Data excerpts>
# # # # # # #
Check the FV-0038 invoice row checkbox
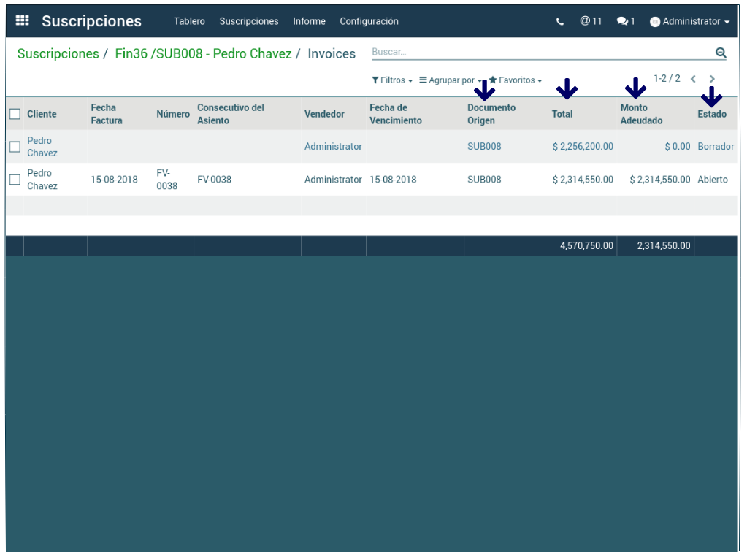Screen dimensions: 747x560 (x=15, y=180)
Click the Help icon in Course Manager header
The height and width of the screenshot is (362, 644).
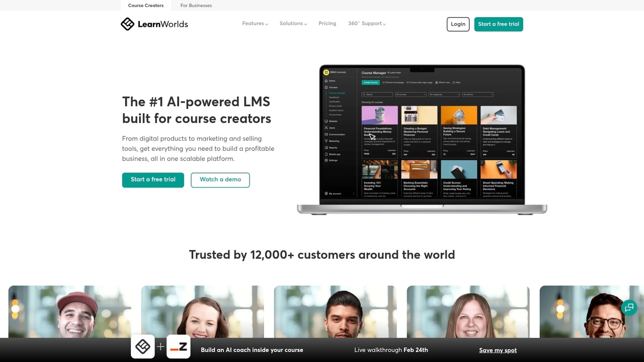click(x=456, y=82)
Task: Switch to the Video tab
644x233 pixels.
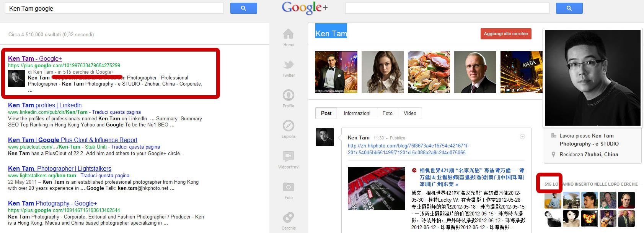Action: coord(409,113)
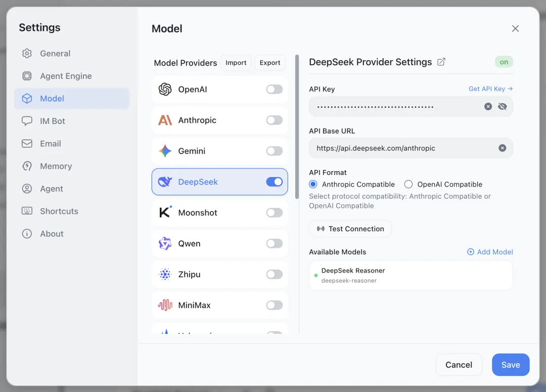Click the Agent Engine chip icon
Image resolution: width=546 pixels, height=392 pixels.
(x=27, y=76)
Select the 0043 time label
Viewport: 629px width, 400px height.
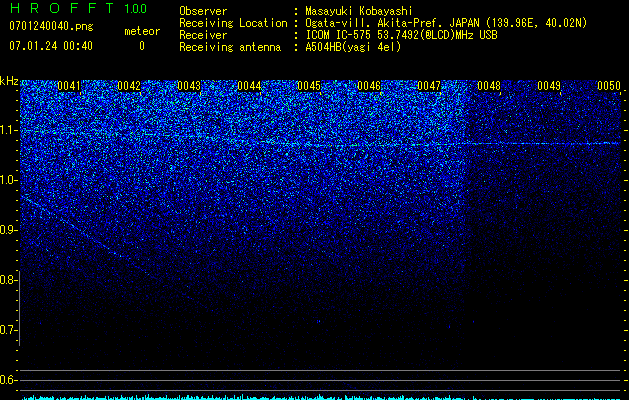click(189, 86)
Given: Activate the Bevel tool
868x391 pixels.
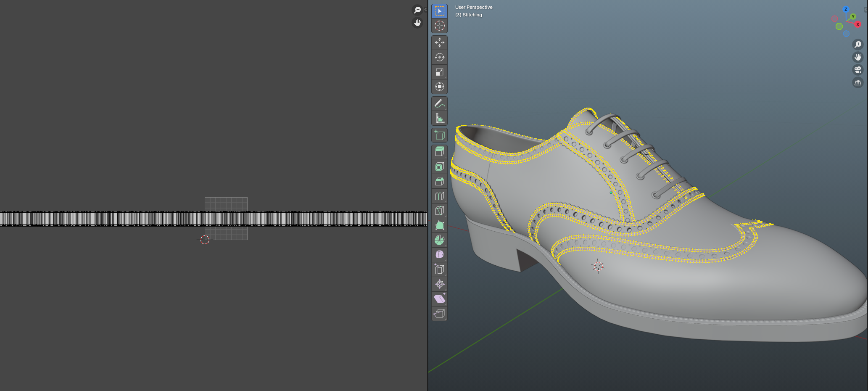Looking at the screenshot, I should [439, 181].
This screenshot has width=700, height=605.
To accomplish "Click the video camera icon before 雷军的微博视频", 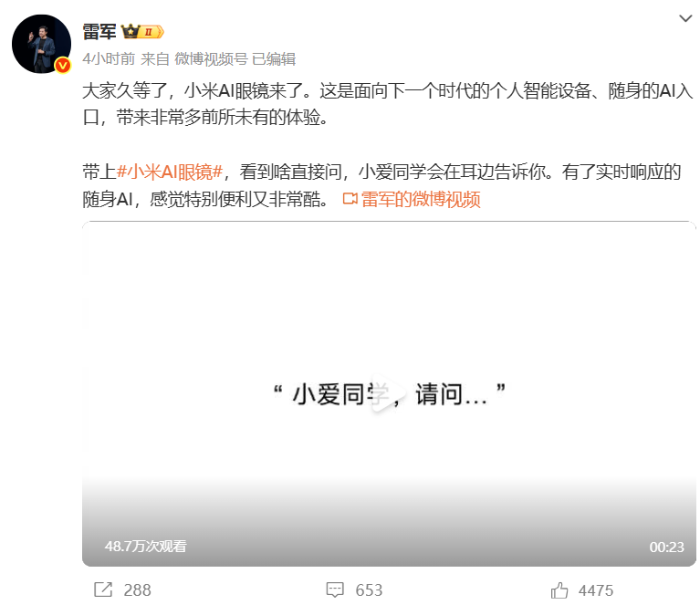I will [x=350, y=199].

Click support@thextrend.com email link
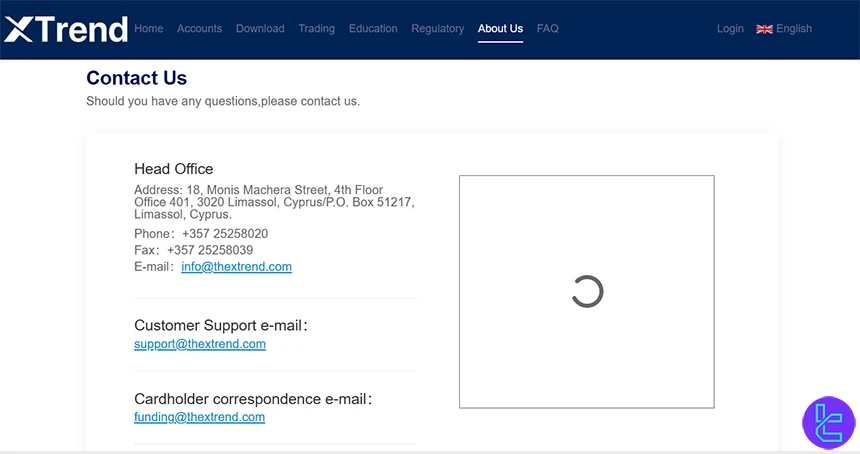pos(200,344)
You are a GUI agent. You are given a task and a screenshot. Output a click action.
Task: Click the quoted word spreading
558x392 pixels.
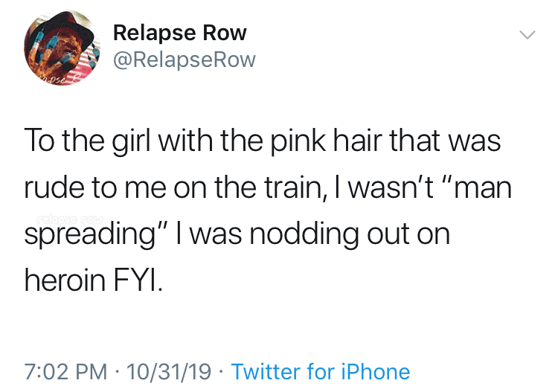coord(89,235)
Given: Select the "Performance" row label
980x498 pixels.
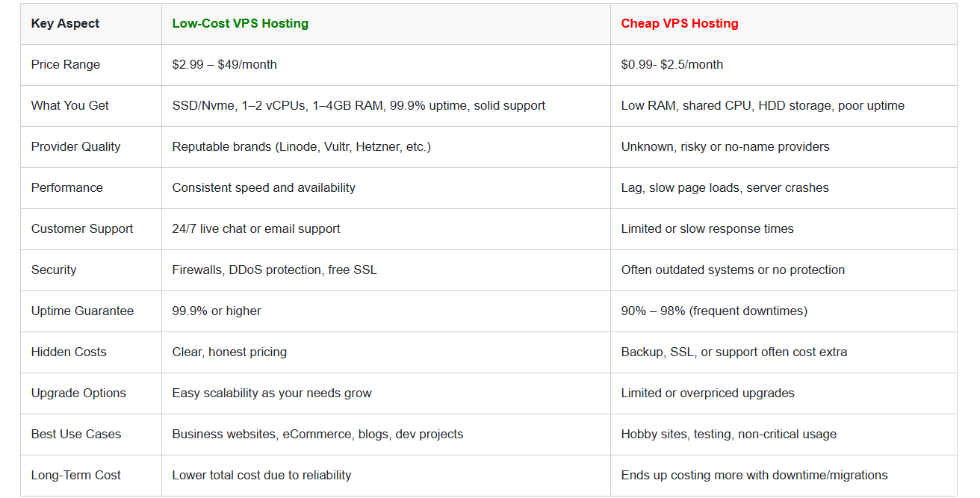Looking at the screenshot, I should click(67, 187).
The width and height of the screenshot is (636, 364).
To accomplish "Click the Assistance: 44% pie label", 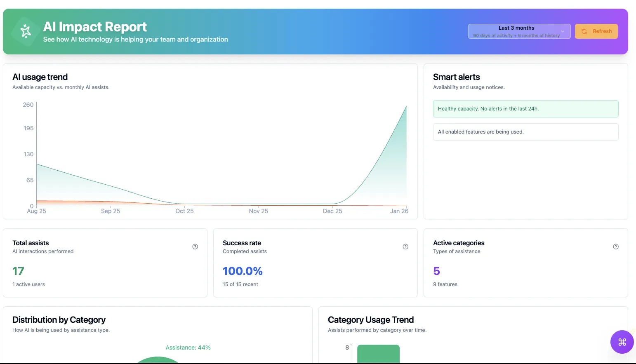I will 188,348.
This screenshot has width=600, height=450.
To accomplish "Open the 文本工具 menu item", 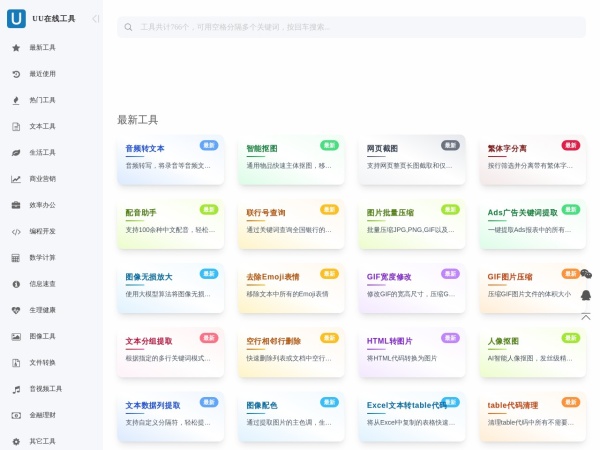I will pos(42,126).
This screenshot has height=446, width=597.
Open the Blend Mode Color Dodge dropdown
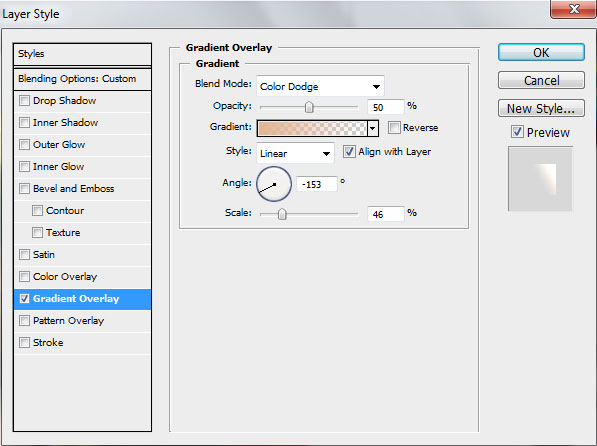click(x=320, y=86)
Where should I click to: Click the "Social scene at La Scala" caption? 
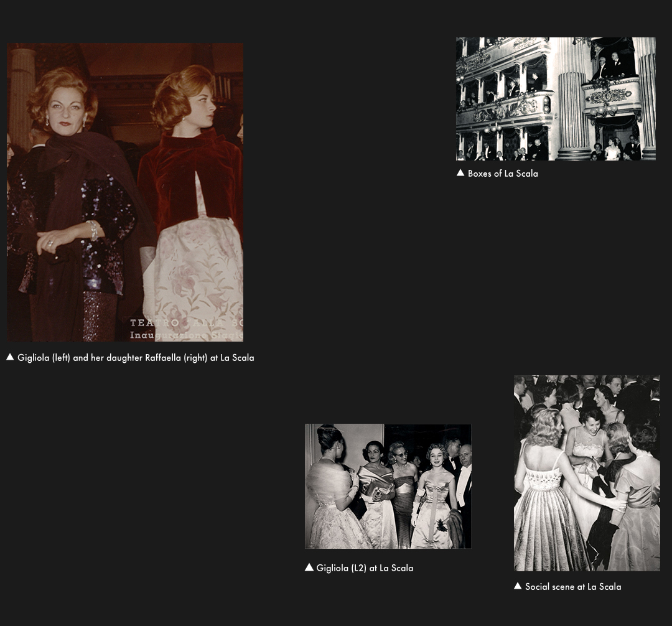pyautogui.click(x=573, y=587)
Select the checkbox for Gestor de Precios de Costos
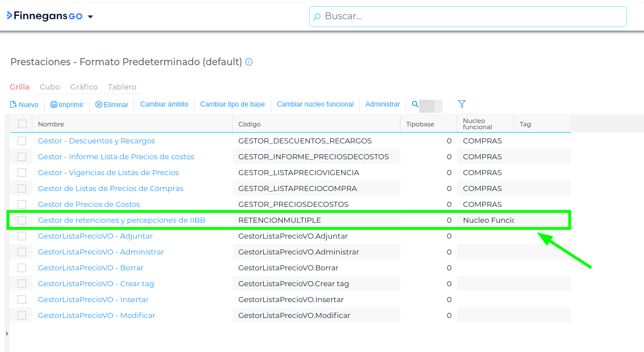The image size is (644, 352). click(x=22, y=204)
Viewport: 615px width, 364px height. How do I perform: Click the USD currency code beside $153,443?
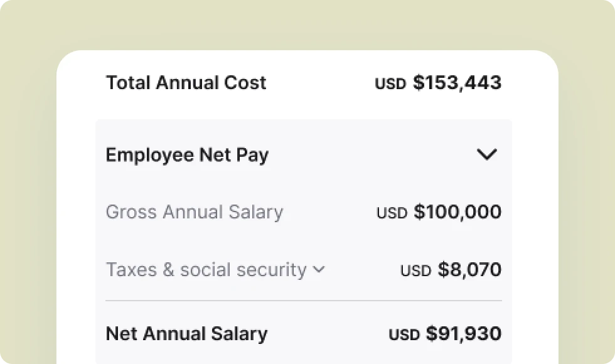pyautogui.click(x=390, y=83)
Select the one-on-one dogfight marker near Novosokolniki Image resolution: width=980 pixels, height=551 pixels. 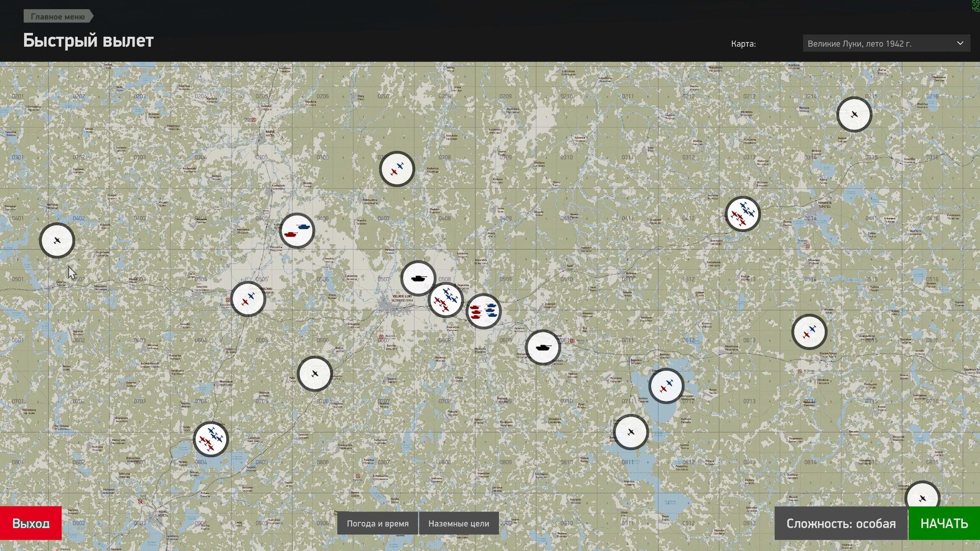click(248, 299)
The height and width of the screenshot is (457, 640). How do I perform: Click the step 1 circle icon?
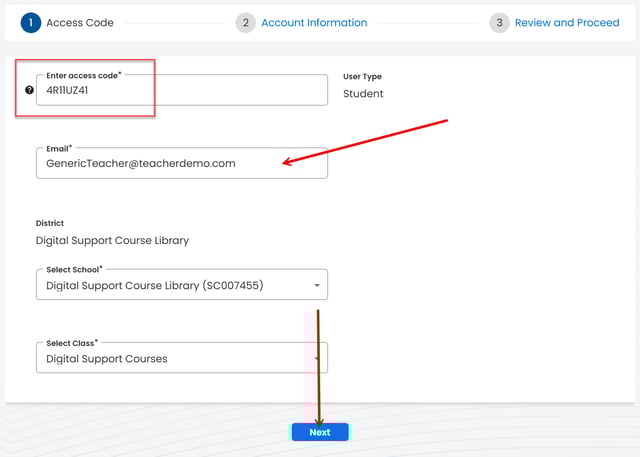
# # # # # # #
Exactly as they appear, please return only the lines from the first line of the records through the line containing "Task: Switch to the Video tab", both included, leaving out all pictures.

Check the FV-0038 invoice row checkbox
Screen dimensions: 747x560 (x=15, y=180)
Click the Help icon in Course Manager header
The height and width of the screenshot is (362, 644).
click(x=456, y=82)
Task: Switch to the Video tab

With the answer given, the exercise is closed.